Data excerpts
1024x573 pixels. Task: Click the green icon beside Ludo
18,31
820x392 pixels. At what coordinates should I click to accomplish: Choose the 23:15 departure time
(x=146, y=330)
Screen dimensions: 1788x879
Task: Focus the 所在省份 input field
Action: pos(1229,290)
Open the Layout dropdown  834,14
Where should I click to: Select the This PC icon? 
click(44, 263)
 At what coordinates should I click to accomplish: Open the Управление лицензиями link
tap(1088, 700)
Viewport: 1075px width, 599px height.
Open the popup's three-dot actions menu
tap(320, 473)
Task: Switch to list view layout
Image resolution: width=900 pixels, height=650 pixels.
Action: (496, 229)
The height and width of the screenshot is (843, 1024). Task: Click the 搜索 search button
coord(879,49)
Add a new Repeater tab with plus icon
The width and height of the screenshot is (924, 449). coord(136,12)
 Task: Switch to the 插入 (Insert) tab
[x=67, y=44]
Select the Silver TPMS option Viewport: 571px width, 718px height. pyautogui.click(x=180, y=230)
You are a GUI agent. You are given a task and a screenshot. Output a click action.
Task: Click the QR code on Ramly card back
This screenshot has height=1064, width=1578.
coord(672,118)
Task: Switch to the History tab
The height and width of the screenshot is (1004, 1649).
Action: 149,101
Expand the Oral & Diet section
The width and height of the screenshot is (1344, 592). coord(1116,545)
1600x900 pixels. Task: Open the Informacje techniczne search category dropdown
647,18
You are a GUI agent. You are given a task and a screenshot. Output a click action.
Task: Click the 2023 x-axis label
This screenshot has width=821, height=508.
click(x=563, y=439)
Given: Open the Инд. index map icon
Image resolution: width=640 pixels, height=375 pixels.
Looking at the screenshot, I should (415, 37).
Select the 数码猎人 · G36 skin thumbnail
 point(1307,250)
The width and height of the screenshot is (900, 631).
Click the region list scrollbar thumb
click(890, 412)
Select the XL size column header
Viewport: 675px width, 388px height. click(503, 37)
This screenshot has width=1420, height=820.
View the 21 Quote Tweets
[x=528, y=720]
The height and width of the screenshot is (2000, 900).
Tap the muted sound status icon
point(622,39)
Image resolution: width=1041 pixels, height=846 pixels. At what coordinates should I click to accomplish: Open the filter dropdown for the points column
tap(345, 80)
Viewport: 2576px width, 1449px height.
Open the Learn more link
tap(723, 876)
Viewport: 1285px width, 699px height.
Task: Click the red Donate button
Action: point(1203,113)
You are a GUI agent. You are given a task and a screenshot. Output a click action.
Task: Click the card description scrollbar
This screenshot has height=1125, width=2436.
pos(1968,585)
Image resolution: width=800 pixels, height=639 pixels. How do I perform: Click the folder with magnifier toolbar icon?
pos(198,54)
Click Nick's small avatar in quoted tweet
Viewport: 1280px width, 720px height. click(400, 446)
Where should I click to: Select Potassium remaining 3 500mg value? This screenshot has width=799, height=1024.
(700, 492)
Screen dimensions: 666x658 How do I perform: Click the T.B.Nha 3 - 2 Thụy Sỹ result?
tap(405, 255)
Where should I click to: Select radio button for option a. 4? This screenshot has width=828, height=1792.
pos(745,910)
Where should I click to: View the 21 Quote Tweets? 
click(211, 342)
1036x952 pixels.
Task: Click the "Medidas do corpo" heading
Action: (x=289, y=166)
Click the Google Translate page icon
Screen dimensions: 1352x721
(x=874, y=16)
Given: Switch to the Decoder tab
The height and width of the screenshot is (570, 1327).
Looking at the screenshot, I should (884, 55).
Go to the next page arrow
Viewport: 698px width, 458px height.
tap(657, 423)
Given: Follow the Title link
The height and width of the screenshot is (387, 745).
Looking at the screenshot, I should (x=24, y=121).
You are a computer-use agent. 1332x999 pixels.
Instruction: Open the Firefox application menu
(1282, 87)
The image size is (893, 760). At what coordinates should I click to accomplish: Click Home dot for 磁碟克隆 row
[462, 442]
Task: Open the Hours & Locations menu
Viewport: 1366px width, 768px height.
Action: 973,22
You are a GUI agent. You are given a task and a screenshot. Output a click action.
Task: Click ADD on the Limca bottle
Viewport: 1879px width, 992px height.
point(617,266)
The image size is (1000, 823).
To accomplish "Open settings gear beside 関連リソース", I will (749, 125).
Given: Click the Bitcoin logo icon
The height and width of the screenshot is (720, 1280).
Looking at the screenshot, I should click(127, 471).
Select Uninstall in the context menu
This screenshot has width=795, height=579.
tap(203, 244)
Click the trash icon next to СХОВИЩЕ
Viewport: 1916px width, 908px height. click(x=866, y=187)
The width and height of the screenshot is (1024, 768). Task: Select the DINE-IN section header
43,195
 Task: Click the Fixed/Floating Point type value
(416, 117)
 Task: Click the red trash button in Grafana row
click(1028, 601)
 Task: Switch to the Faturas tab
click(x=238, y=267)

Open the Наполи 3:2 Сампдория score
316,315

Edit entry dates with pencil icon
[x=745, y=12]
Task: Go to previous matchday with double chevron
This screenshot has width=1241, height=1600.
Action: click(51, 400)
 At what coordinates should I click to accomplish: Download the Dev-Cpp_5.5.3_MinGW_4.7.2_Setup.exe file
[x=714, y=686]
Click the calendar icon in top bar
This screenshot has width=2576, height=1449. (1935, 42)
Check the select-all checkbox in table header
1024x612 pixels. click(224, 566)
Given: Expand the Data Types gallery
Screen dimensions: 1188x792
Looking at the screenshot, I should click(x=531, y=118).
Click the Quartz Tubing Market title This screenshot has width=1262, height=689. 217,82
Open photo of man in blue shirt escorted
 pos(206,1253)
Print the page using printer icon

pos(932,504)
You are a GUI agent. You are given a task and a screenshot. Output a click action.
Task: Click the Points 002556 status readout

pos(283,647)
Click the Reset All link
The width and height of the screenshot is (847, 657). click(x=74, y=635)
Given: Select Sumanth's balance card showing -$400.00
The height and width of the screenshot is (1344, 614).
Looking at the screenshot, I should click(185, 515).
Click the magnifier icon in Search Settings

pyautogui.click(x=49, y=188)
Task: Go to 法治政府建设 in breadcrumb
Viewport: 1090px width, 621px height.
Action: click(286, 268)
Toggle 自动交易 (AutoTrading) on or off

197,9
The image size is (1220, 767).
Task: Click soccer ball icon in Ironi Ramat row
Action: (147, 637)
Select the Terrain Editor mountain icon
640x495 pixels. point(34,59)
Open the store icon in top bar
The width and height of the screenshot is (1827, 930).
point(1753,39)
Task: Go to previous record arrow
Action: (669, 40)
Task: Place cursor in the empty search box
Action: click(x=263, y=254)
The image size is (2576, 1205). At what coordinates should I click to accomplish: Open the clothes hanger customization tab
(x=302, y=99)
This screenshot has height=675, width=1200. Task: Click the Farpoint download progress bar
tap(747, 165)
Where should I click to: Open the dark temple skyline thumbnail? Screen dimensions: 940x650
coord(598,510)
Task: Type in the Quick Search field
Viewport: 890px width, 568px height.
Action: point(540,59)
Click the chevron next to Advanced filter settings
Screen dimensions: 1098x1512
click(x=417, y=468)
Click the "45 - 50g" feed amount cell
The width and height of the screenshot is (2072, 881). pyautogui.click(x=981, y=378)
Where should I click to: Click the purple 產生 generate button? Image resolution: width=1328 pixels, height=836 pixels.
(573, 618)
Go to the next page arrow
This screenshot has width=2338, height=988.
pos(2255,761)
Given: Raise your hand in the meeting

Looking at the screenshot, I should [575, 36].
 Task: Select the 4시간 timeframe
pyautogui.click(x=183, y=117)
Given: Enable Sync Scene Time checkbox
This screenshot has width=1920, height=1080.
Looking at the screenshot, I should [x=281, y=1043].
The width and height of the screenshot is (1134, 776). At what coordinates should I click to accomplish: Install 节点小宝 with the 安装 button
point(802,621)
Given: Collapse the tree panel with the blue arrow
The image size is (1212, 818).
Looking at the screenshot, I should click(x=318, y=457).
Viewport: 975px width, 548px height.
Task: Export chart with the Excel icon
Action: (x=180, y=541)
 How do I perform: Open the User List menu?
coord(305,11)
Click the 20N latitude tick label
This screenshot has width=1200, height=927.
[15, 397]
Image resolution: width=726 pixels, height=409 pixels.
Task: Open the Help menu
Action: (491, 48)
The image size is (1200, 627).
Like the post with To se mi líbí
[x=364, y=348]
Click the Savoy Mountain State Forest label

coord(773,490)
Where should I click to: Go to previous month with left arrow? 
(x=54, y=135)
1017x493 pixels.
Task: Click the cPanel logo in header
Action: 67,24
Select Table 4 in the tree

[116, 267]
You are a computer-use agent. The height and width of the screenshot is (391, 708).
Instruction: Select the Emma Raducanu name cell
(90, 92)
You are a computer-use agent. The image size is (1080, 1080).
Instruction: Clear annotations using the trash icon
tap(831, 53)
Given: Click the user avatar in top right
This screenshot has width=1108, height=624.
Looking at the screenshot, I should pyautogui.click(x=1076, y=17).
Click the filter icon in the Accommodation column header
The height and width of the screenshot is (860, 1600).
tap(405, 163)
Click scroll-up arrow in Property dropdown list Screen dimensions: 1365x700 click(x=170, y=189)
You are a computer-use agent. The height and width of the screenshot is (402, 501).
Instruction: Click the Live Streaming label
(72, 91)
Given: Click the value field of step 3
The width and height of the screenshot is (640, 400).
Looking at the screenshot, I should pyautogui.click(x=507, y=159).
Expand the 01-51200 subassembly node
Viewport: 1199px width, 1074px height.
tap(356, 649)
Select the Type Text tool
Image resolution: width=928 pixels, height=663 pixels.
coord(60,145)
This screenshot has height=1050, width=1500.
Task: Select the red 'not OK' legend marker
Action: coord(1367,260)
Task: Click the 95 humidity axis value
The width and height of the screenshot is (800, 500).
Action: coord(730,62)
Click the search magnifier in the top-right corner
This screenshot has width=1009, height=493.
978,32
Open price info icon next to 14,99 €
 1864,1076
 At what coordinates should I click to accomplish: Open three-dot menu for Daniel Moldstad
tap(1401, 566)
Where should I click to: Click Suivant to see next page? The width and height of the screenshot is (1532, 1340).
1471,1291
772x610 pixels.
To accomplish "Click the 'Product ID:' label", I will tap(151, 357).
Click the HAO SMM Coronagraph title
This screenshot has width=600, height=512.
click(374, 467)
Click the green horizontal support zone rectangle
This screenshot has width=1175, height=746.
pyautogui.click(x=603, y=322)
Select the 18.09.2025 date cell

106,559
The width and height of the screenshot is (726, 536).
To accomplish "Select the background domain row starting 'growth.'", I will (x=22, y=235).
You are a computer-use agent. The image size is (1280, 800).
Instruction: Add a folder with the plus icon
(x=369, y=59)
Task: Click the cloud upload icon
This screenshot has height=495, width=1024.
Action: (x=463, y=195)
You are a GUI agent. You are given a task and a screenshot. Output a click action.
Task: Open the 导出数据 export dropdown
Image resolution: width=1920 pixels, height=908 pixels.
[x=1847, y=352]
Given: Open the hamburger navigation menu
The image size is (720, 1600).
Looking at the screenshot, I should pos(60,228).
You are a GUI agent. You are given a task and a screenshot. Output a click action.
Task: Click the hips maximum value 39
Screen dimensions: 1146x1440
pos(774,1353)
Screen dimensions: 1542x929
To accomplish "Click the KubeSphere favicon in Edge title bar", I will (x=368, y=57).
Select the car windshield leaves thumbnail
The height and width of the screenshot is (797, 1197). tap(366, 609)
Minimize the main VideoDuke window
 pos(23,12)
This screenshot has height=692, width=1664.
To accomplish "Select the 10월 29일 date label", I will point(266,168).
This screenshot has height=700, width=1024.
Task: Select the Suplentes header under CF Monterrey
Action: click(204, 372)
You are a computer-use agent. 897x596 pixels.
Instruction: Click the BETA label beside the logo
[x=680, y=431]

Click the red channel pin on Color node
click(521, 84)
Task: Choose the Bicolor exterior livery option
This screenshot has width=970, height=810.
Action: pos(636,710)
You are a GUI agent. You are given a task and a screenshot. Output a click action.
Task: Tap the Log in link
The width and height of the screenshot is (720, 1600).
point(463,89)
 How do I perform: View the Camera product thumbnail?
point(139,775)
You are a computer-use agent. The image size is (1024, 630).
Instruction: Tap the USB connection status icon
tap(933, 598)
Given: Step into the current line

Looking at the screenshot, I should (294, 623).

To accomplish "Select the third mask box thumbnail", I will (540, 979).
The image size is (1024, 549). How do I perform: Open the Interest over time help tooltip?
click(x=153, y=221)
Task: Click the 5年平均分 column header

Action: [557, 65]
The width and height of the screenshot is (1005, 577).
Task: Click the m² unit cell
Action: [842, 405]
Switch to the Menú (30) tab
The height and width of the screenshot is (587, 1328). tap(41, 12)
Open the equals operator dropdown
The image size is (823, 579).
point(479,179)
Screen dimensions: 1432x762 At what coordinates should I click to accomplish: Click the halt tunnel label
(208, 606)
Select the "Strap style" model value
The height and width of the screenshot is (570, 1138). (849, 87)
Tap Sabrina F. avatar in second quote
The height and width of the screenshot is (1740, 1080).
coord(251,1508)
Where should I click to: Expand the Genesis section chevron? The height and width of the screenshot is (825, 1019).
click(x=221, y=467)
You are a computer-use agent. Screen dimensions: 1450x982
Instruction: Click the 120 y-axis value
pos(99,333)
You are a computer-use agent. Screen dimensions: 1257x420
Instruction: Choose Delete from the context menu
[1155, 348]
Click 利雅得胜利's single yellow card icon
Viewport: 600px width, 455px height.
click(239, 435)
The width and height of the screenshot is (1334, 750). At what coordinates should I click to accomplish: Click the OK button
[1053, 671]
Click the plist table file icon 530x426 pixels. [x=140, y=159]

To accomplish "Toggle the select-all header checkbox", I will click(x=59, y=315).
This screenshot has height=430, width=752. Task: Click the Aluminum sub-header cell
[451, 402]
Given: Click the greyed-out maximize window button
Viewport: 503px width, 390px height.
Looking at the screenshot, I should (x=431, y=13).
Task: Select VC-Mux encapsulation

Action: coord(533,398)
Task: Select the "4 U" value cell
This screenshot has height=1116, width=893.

## Directions
Could you reproduce, exactly, every line above from the line with "Task: Switch to the History tab" to the line with "Viewport: 2576px width, 1449px height.", and no other line? Both ends count.

## Answer
Task: Switch to the History tab
The height and width of the screenshot is (1004, 1649).
Action: 149,101
Expand the Oral & Diet section
The width and height of the screenshot is (1344, 592). coord(1116,545)
1600x900 pixels. Task: Open the Informacje techniczne search category dropdown
647,18
You are a GUI agent. You are given a task and a screenshot. Output a click action.
Task: Click the 2023 x-axis label
This screenshot has width=821, height=508.
click(x=563, y=439)
Given: Open the Инд. index map icon
Image resolution: width=640 pixels, height=375 pixels.
Looking at the screenshot, I should (415, 37).
Select the 数码猎人 · G36 skin thumbnail
 point(1307,250)
The width and height of the screenshot is (900, 631).
Click the region list scrollbar thumb
click(890, 412)
Select the XL size column header
Viewport: 675px width, 388px height. click(503, 37)
This screenshot has width=1420, height=820.
View the 21 Quote Tweets
[x=528, y=720]
The height and width of the screenshot is (2000, 900).
Tap the muted sound status icon
point(622,39)
Image resolution: width=1041 pixels, height=846 pixels. At what coordinates should I click to accomplish: Open the filter dropdown for the points column
tap(345, 80)
Viewport: 2576px width, 1449px height.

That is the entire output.